George: Clips’ offense evolving, but D is ‘scary’
Paul George notes the Clippers offense is a work in progress, but the defense is cohesive and everyone is working together. (0:34)
DALLAS — The LA Clippers have yet to lose a game in which both of their perennial All-Star offseason acquisitions have played, but Paul George considers his pairing with Kawhi Leonard a “work in progress” on the offensive end.
The Clippers improved to 4-0 when they have Leonard and George in the lineup, beating the Dallas Mavericks 114-99 on Tuesday with the type of smothering defensive performance expected of a team that added two wings with All-Defensive pedigrees.
The victory marked the first time that Leonard and George each scored at least 20 points in a game as teammates. George, who was sidelined until Nov. 14 due to his recovery from offseason surgeries on both shoulders, scored 26 on 8-of-21 shooting. Leonard, who missed George’s first three games due to knee soreness, scored a game-high 28 points on 11-of-21 shooting from the floor.
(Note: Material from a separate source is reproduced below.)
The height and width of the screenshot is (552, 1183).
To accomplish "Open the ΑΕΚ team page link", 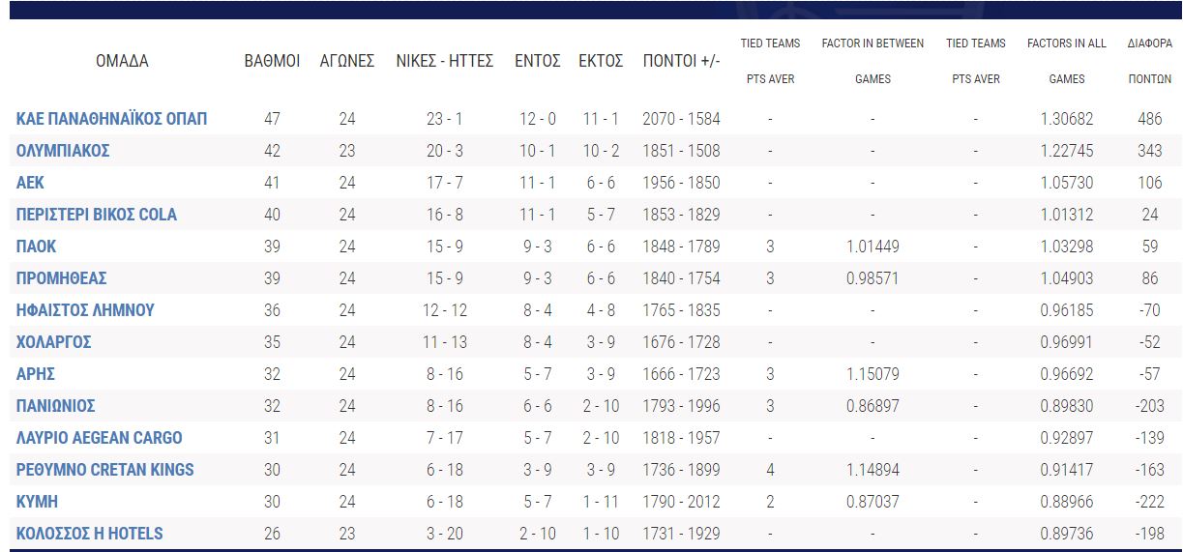I will tap(30, 183).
“Offensively, we’re still figuring it out,” George said. “We’re still a work in progress, but I think defensively is where each game we’re getting better and better. Not even from just me and him, but from the team overall. We’re doing stuff instinctively now where we’re not even thinking.
“It’s just happening. It’s a natural habit that we’re creating. That’s what’s most scary because everybody is kind of thinking the same thing when we’re on the defensive end, and we’re just scrambling.”
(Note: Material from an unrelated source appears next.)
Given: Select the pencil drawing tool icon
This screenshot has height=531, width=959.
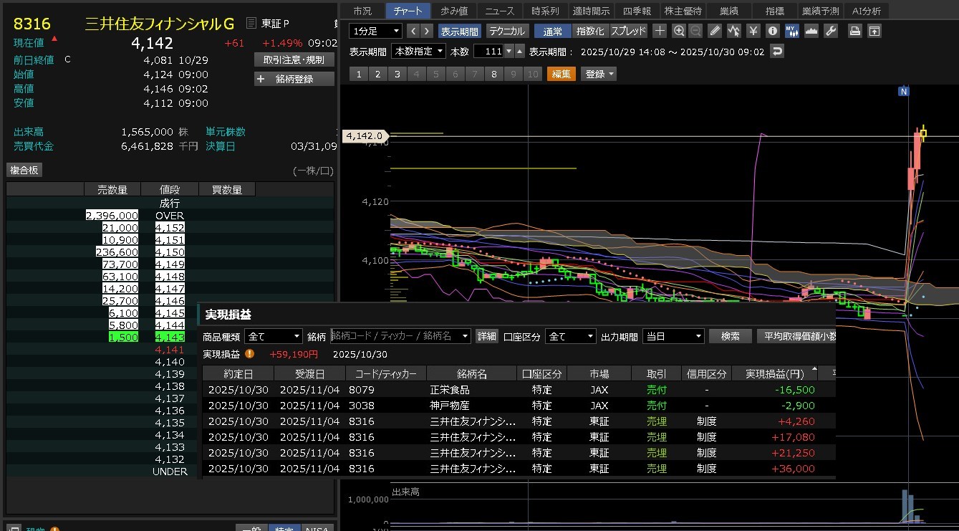Looking at the screenshot, I should (715, 31).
Mavs point guard Luka Doncic, the 20-year-old superstar who was coming off his first Western Conference player of the week award, endured the painful experience of being the focal point of a Clippers defensive game plan.
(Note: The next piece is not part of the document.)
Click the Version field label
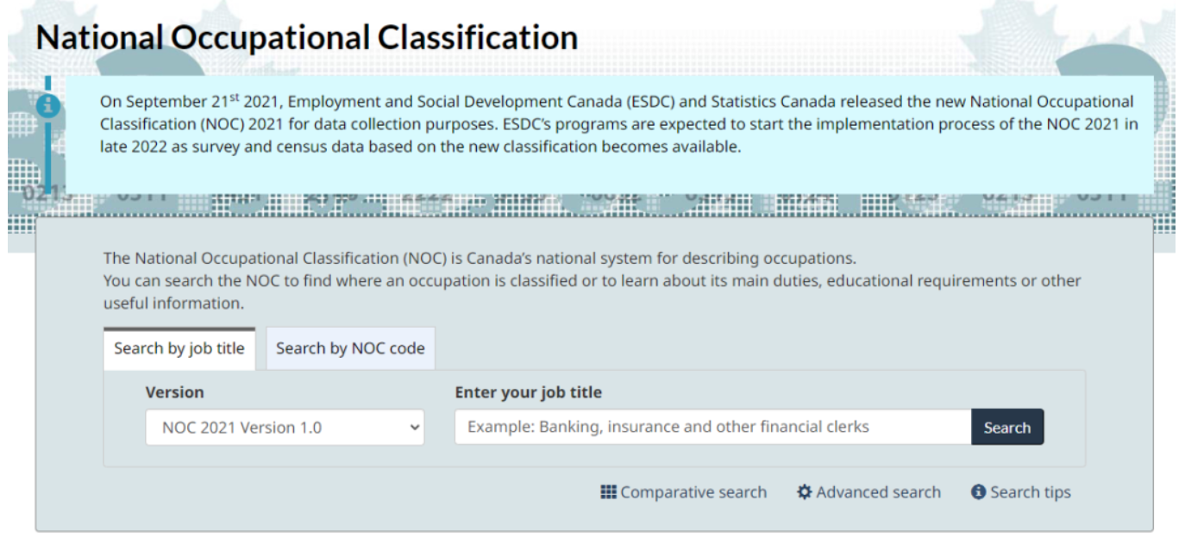 click(x=174, y=392)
Doncic finished 22 points, eight rebounds and six assists, well below his season averages in each category. He was 4-of-14 from the floor and missed all eight of his 3-point attempts, scoring the majority of his points from the free throw line, where he was 14-of-16. Doncic committed seven of the Mavs’ 20 turnovers.
“We came out with a defensive mindset on the road,” Leonard said. “Wanted to do the best job we could on Luka. He’s been killing it lately, playing at a very, very high level. We just wanted to make it difficult for him tonight, get some deflections, and I think we were able to do that.”
Doncic left the American Airlines Center without talking to the media. He had multiple discussions with the officials throughout the game, expressing his displeasure with calls that weren’t made on a night when he had his second-highest total of free throws attempted this season.
“It was frustrating because he got hit and knocked on the floor a couple of times early,” Dallas coach Rick Carlisle said. “Teams are physical with him. They want to make him feel contact. They want him to hit the floor as often as possible. It wears down great players, but he stayed in the game. He didn’t let frustrations with the officials get to him.”
Patrick Beverley, Rodney McGruder, Maurice Harkless, Leonard and George all took turns as the primary defender against Doncic. Even when Doncic was able to drive, he had to deal with the Clippers’ swarming help defense, particularly the long limbs and strong hands of Leonard and George.
“You have two wing players that are probably the most physical wing players — and the most athletic wing players — in the game,” Carlisle said. “They are big, they are strong, and they are highly skilled.”
George and Leonard are in the process of figuring out how their versatile offensive games can best mesh. Their combined point total has increased in each of their four games together, ticking up from 42 to 43 to 44 before jumping to 54 against the Mavericks.
George scorched the Mavs for 17 of his 26 points in the first quarter, when he was 5-of-9 from the floor and 4-of-6 from 3-point range. Leonard scored only two points on 1-of-6 shooting in the first quarter but was a dominant offensive force the rest of the game, bullying Dallas defenders to score all but two of his buckets in the paint.
In 94 minutes this season, lineups featuring George and Leonard have scored 105.4 points per 100 possessions, according to NBA.com stats. That’s a pedestrian number, but the defensive rating (98.5) is elite.
“That’s who we are as a team,” said George, who had six steals in the win. “We pride ourselves on defense. Offensively, we’ve got guys that can score the ball, but we want to make it tough on a nightly basis on whoever we’re playing.
“We knew coming into this, we knew what the Clippers had already, and we knew what we could bring. That’s what we’re doing right now. We’re becoming one of the best defensive teams in the league.”